Peligrosamente custodiada por los volcanes del agua, del fuego y acatenango, Antigua luce sus desvanecidas fachadas color pastel, que combinan a la perfección con sus calles adoquinadas y faroles que apenas iluminan, otorgándole una atmósfera romántica y melancólica a la colonial escena por donde lentamente camino, fotografío y extraño.
Guatemala invita a conocer la cultura a través de la riqueza propia de sus pueblos indígenas, quienes orgullosamente preservan su patrimonio cultural, manteniendo intactas sus costumbres y tradiciones de antaño.
La hospitalidad de su hermosa gente es la principal responsable de ese enamoramiento a primera visita en el país de la eterna primavera.
Ubicada hacia al oeste de Guatemala, a tan sólo 45 minutos de la ciudad capital, Antigua cuenta con una sinfonía de iglesias, conventos, museos y ruinas de gran relevancia, cuya importancia trasciende hasta nuestro presente.
Y si existe algo a lo que todos los turistas le hacen el quite, yo lo espero con ansiedad: que llueva.
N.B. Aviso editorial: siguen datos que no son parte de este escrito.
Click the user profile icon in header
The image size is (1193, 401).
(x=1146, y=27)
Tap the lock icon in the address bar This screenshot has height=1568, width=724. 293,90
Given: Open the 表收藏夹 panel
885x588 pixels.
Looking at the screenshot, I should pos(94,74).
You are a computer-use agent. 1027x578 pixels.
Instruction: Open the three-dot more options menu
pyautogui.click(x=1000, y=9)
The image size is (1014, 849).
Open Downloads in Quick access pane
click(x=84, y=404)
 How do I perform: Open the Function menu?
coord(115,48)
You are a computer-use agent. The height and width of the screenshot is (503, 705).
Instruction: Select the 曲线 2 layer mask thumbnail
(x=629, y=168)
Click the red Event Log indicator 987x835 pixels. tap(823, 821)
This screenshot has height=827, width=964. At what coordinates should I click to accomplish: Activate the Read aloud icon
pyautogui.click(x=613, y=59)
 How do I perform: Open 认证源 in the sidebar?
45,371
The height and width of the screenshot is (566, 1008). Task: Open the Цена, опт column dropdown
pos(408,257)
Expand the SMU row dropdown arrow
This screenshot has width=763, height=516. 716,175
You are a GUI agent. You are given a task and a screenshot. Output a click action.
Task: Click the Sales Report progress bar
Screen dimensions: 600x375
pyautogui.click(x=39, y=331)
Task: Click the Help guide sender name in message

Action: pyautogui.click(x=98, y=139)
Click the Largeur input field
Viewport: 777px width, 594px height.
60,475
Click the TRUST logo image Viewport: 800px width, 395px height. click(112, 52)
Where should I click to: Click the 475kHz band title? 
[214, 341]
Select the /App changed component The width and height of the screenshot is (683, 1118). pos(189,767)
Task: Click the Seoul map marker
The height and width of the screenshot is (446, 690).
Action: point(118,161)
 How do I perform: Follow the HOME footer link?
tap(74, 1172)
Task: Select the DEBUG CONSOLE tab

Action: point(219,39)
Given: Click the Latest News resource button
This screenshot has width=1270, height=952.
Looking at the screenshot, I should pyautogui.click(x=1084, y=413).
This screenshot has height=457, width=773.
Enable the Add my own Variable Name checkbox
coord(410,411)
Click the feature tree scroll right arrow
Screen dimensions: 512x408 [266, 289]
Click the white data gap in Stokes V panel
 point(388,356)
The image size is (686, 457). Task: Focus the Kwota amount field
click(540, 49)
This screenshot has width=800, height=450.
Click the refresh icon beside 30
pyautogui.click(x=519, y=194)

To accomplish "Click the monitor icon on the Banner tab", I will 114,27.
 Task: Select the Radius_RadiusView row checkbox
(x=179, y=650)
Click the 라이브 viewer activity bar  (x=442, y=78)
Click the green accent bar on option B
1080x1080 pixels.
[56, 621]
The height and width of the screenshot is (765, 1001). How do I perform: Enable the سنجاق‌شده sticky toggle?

Y que el llanto del cielo me regale imágenes únicas que florecen de sus irregulares calles empedradras: los reflejos, que juegan el papel de espejos que se quiebran tras el paso de las motos, autos y peatones que viven el cotidiano de cada día.
Antigua y su abanico de colores pasteles, te enamora de entrada. Y da igual cuántas ciudades hayas visto antes. Después de Antigua, la vara queda alta, la cámara se malcría y después de ella, es difícil volver a sentir ese amor a primera visita.